Restate word for word the opening line of the data below and every line after it until the line with "Task: Focus the Send Limit input field", that line too, but not the pictures.

Screenshot grounding data
▼▼▼

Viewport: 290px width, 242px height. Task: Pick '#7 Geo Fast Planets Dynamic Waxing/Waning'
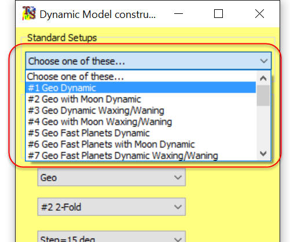[x=141, y=156]
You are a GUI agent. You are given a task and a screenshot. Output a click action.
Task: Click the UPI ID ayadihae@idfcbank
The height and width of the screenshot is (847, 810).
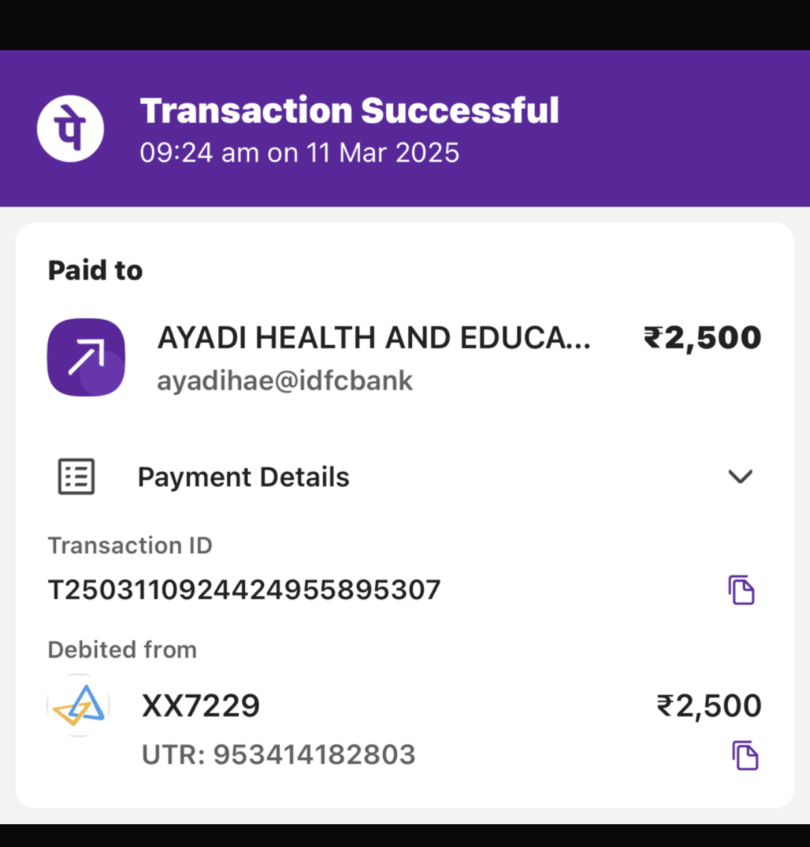[x=285, y=381]
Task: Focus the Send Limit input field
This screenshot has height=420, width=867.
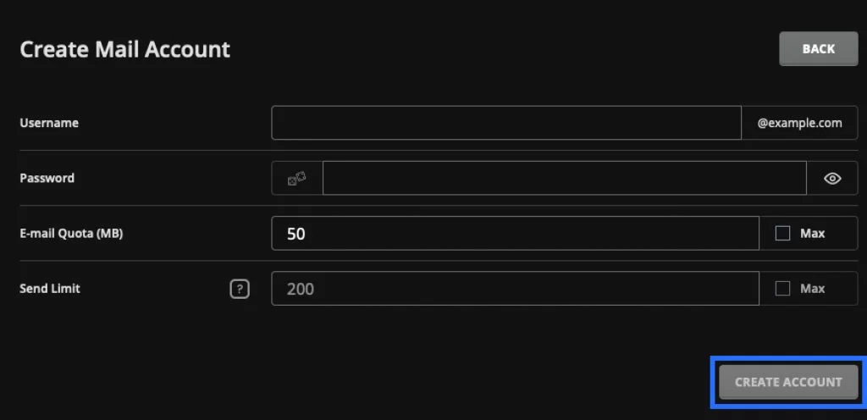Action: (515, 289)
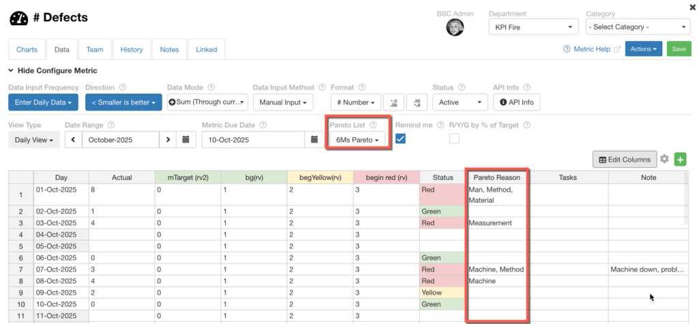This screenshot has height=324, width=699.
Task: Open column settings gear icon
Action: pyautogui.click(x=664, y=159)
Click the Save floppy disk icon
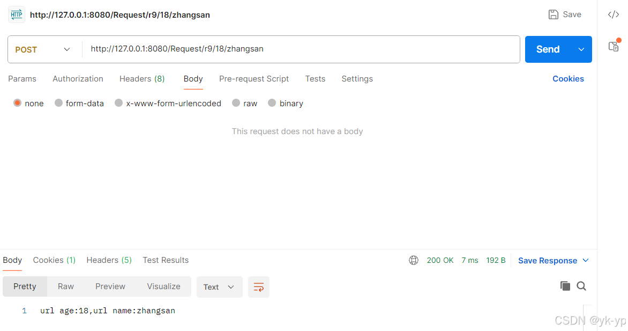 [553, 14]
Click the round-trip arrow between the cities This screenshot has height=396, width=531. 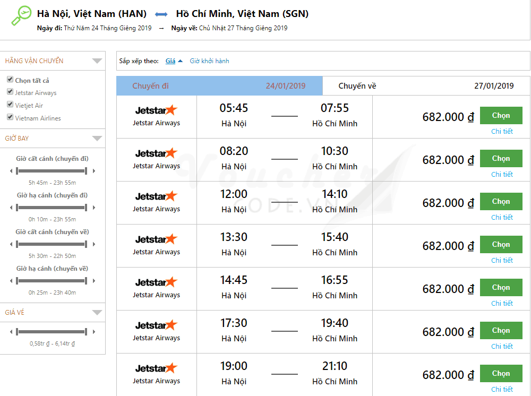point(161,14)
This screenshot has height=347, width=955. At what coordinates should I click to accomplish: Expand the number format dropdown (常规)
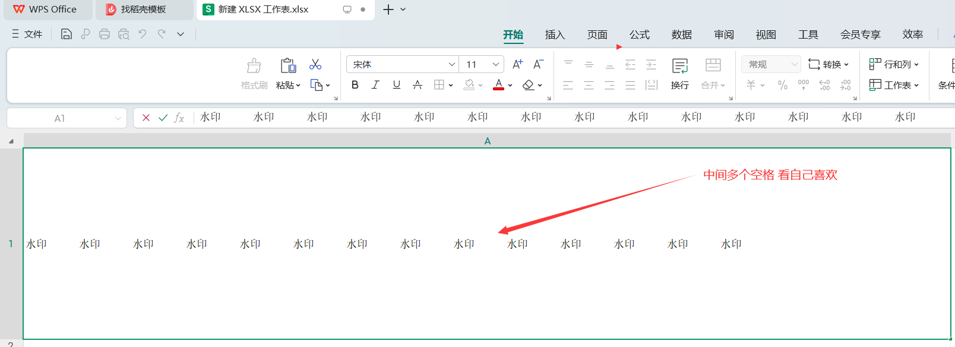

▲▲▲

• _SOLUTION FOR THIS PROBLEM_
Viewport: 290px width, 242px height. Task: Pick '#7 Geo Fast Planets Dynamic Waxing/Waning'
[x=141, y=156]
You are a GUI agent. You are given a task and a screenshot. Output a click action.
Task: Click the UPI ID ayadihae@idfcbank
The height and width of the screenshot is (847, 810).
[x=285, y=381]
Task: Focus the Send Limit input field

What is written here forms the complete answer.